|Eugenie Bouchard and Filip Peliwo training at the National
Tennis Centre in Montreal.
The beauty of tennis is that it is a sport for a lifetime for everyone, not just the high performance athlete. We sat down with Kieran Foy, fitness coach at the National Tennis Centre in Montreal, to find out how fitness and nutrition can improve your game regardless of whether you play competitively, or just for fun.
Tennis Canada. Compared to athletes in other sports, in your opinion, how fit are the best tennis players in the world?
Kieran Foy. The tennis player really is the complete athlete. They have great cardio, they have great speed and agility, they’re extremely strong and big. They are physically imposing and now they’re adding strength and flexibility, two elements that weren’t there before. There’s not a lot of sports where you see those two unique aspects, especially when movements are being performed at a very high acceleration. A tennis player is right up there with the best conditioned athletes in sports.
TC. Can you give some fitness tips for the average tennis player and how they can optimize their performance on the court?

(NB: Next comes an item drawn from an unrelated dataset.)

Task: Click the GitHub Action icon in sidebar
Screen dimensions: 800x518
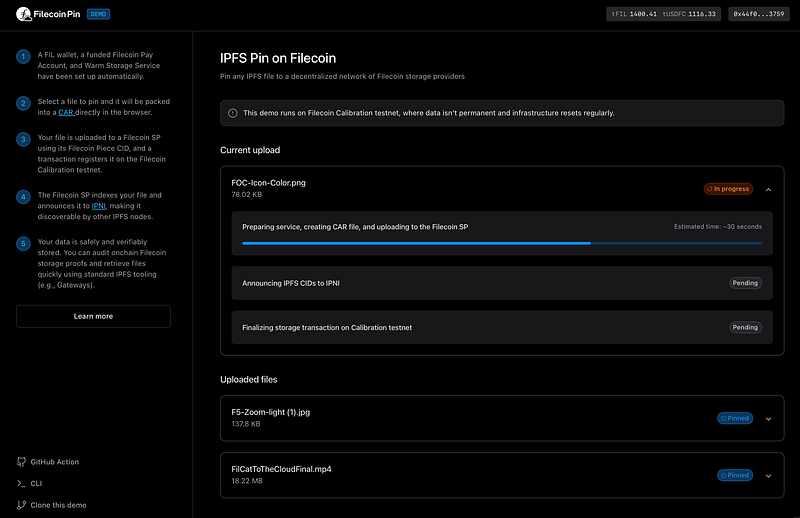Action: coord(21,462)
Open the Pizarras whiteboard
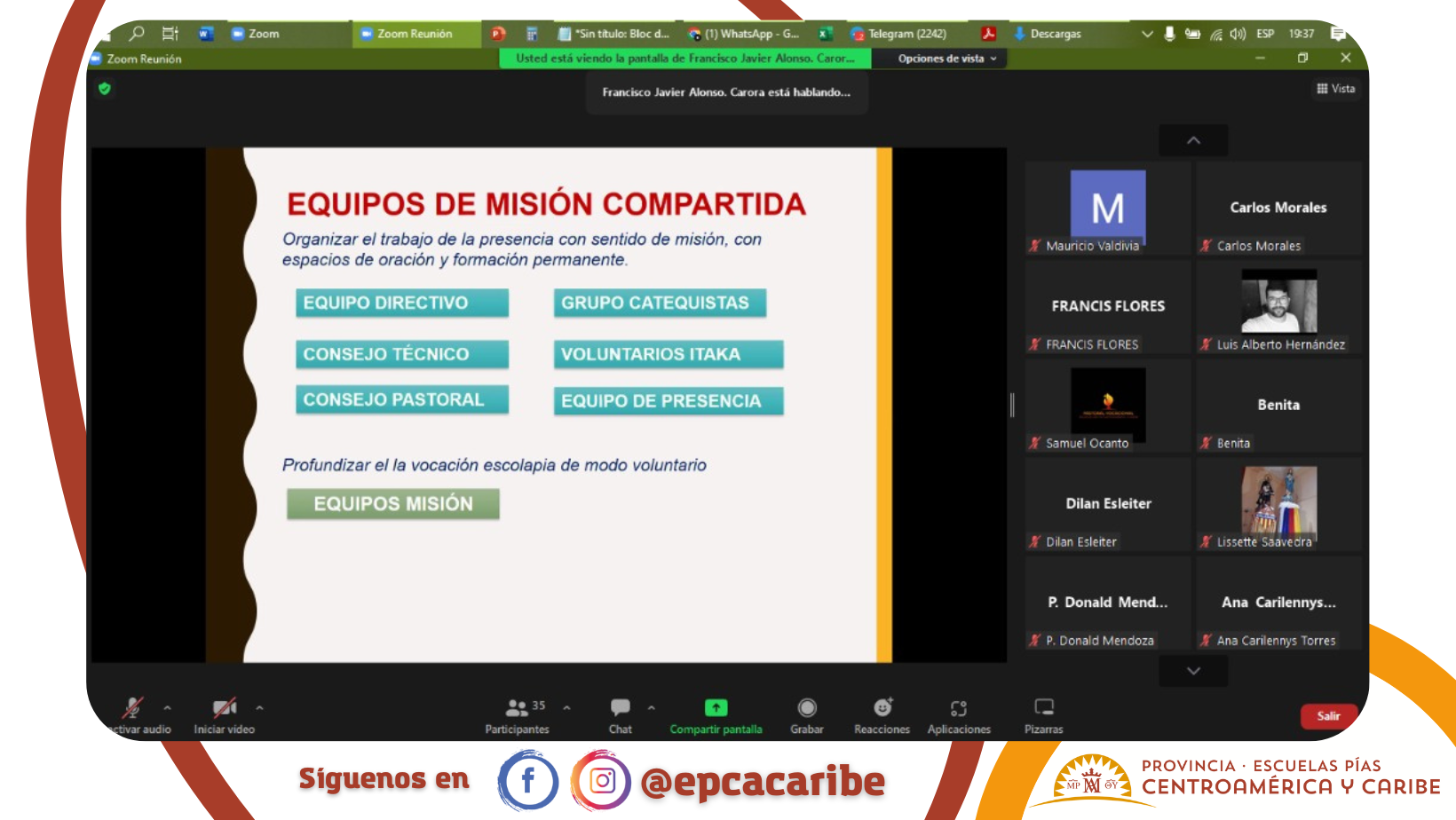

KF. Being fitter allows you to enjoy your tennis more. You can hit the ball bit harder, move quicker, and your racquet will feel lighter. The best thing you can do is a little bit of something every day. So, a little bit of jogging, a little bit of strength, a little bit of flexibility. You don’t need to go crazy. You don’t need to be sprinting around and risk pulling or tearing something.
TC. How does fitness for a kid getting started in tennis differ from a high performance player like Eugenie Bouchard or Filip Peliwo?
KF. I think you can start to introduce notions of what it is to train and what is fitness as a concept. At that age, they don’t need to be in a very structured program per se. They’re not at the age where they need to understand what a full warm up is, or the full physical and psychological development of an athlete, or what a cool down is. The key is to play a lot of games, outdoors especially. I think they should use running as a model, but within the context of playing other sports. In particular, sports where there is a ball that’s parabolic like basketball, tennis, and soccer where the ball bounces around at different angles and trajectories.
TC. How crucial are warm up and cool down exercises before and after matches? What are some examples of effective ones?
KF. For the average player, the best thing they can do is warm up and have a little stretch before they play because they are more likely to tweak something. So, 5-10 minutes of jogging continuously in different directions – backwards, side skipping, arms rolling forward, arms rolling backwards. Just get the joints moving a little bit. Once you finish that, you should stretch. 10 minutes to get everything loose and not have it cold when you go on court.
TC. Can you give some nutrition and hydration tips for the average tennis player? What should they be consuming before, during, and after playing?
KF. Before a match it’s important to hydrate to make sure that you take in adequate fluid. This can help you stay cooler in your match. Somewhere along the lines of ¾ of a litre to one litre of water before you play. While you’re playing, a good guideline is to have 200 ml of liquid every 15-20 minutes. In terms of eating before a match, you want to have a light snack maybe two hours before because you don’t want to carry anything in your stomach as you’re playing. Between games, you can take fruits that are easily digestible or sports drinks if you’re playing for more than an hour. But still, water is your best friend. I like to eat within 30 minutes of playing just to replace my energy. That can be fruit, pasta, or some white protein like chicken or fish.